OOD vs SLURM (When to Use What)

  • Open OnDemand (interactive): Fast prototyping, visualization, short tests. Keep sessions short and purposeful. Stop them when not actively using the GPU.
  • SLURM batch (production): Long or repeatable runs, sweeps, or multi‑GPU/multi‑node training. Log metrics and use checkpoints so work can resume if preempted or time‑limited.
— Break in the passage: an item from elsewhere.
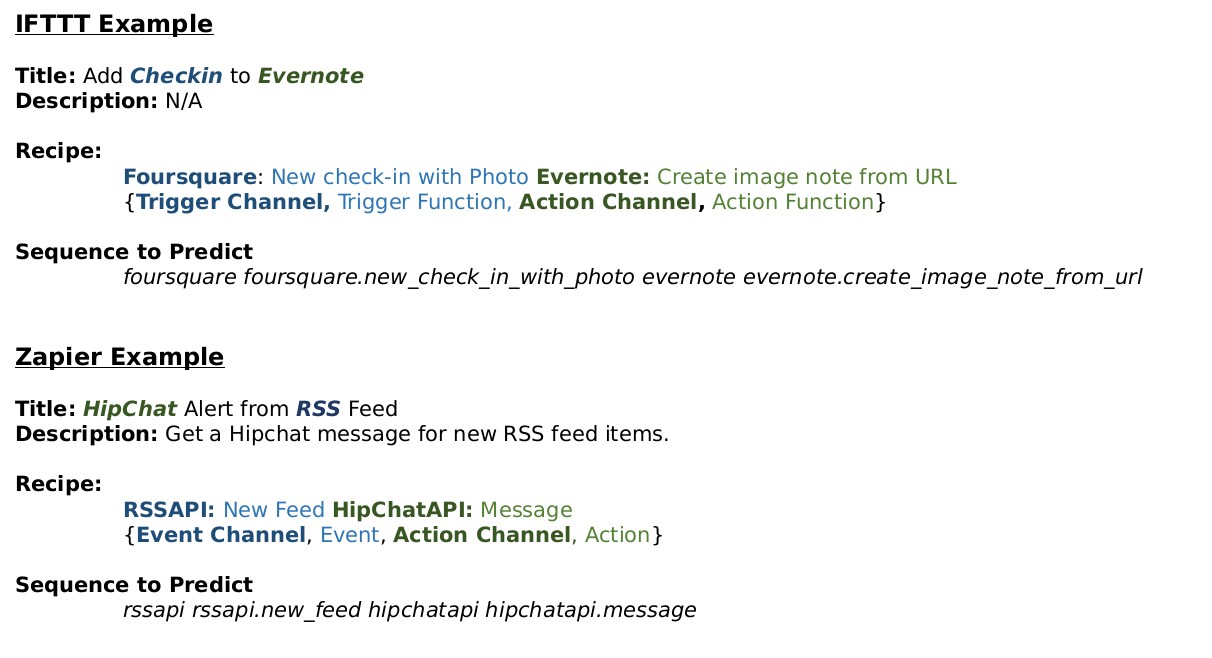
Task: Click the foursquare.new_check_in_with_photo token
Action: click(439, 277)
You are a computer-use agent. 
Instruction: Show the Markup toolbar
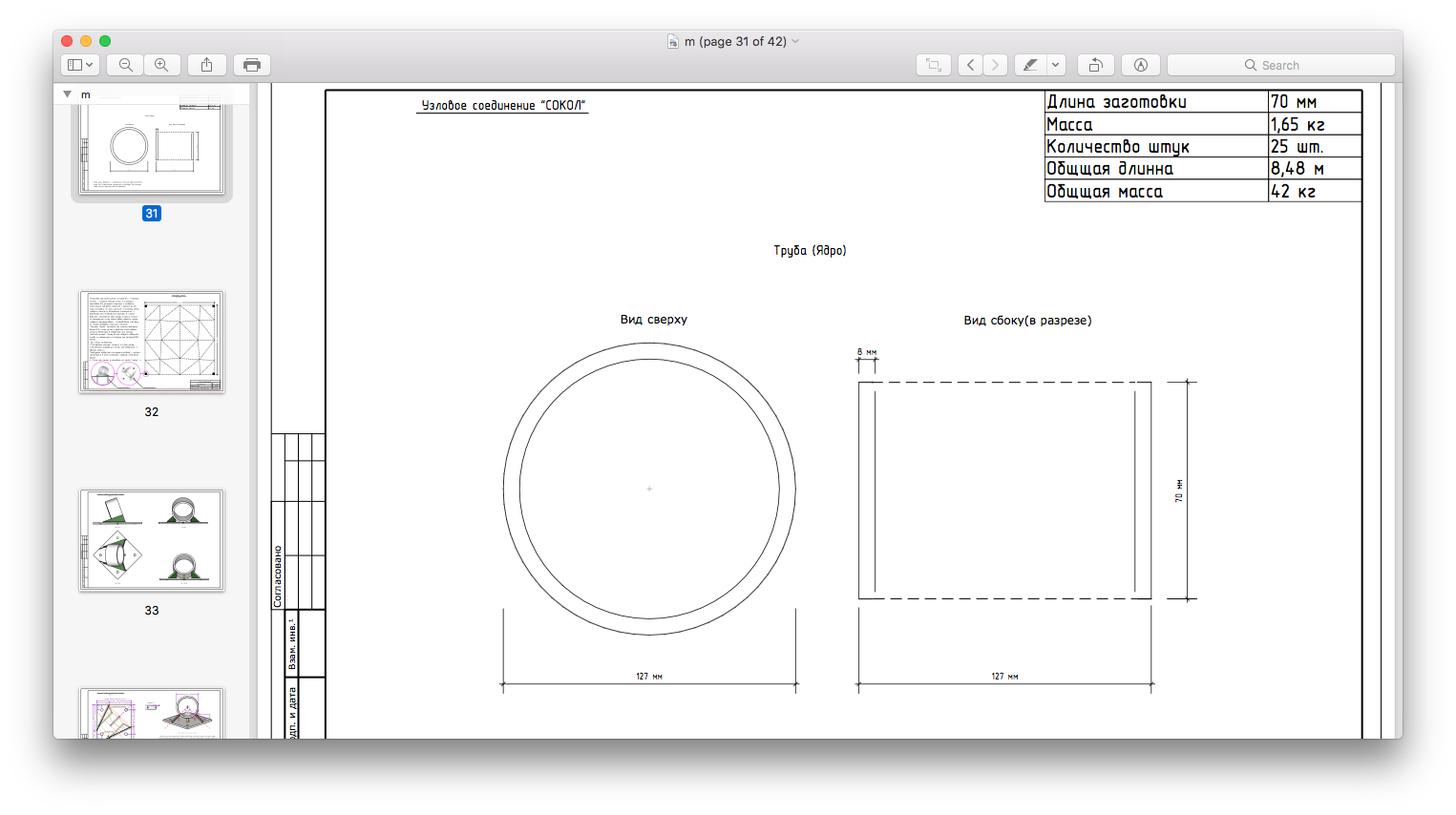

Scaling & Efficiency (Rules of Thumb)

  • Start single‑GPU. Only scale once your single‑GPU run is clearly compute‑bound.
  • Scale gradually. Test 1→2→4→8 GPUs. Keep going only if speedup per added GPU remains healthy.
  • Stop when it flattens. If added GPUs don’t meaningfully reduce time‑to‑result, you’ve hit bottlenecks (I/O, synchronization, model limits).
  • Small, concurrent jobs: Consider partitioning large GPUs (e.g., MIG/MPS where available) for many lightweight inference tasks.

Monitoring & Hygiene

  • During runs: Periodically check utilization, memory, and throughput trend. Watch for drift or stalls.
  • After runs: Capture a simple summary (config + metrics). Keep what helps you compare future runs; delete bulky, unused artifacts.
  • Storage: Use scratch/local fast storage for hot data and checkpoints. Avoid floods of tiny files; favor chunked/sharded formats.

Resource Etiquette

  • Right‑size by evidence. Measurements justify requests—nothing more, nothing less.
  • Release promptly. End idle OOD sessions and cancel stuck jobs.
  • Share context. When asking for help, include a short description of the task, resources requested, and your key measurements.

Quick Decision Guide

  • New idea? → OOD short session → measure.
  • Throughput improving with batch/precision? → keep tuning until the knee.
  • GPU still idle? → fix data/I/O before scaling.
  • Near‑linear speedup when adding GPUs? → scale; else, stay smaller.
  • Run >1 hour or needs a queue slot? → SLURM batch with checkpoints.

What to Report When Seeking Help

  • What you tried (one sentence) and the goal.
  • Your baseline measurements (throughput, GPU util/memory) and any obvious bottleneck.
  • What you requested (GPUs/CPUs/RAM/time) and whether the job finished or stalled.